__Records for processing__
--------
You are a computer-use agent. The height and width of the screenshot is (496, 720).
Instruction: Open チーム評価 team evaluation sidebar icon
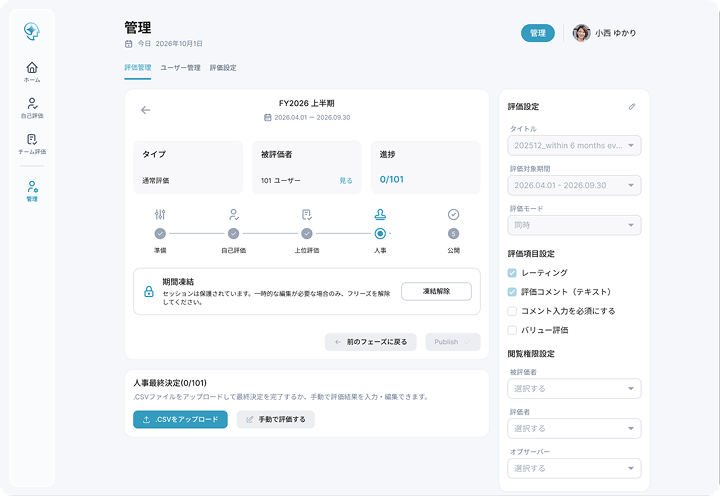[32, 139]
--------
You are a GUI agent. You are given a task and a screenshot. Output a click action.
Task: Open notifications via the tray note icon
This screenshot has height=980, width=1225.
--------
__Problem to work on__
Copy from the entries above each line in which the string "agent" can be found.

__Reply__
You are a computer-use agent. The height and width of the screenshot is (496, 720).
You are a GUI agent. You are given a task and a screenshot. Output a click action.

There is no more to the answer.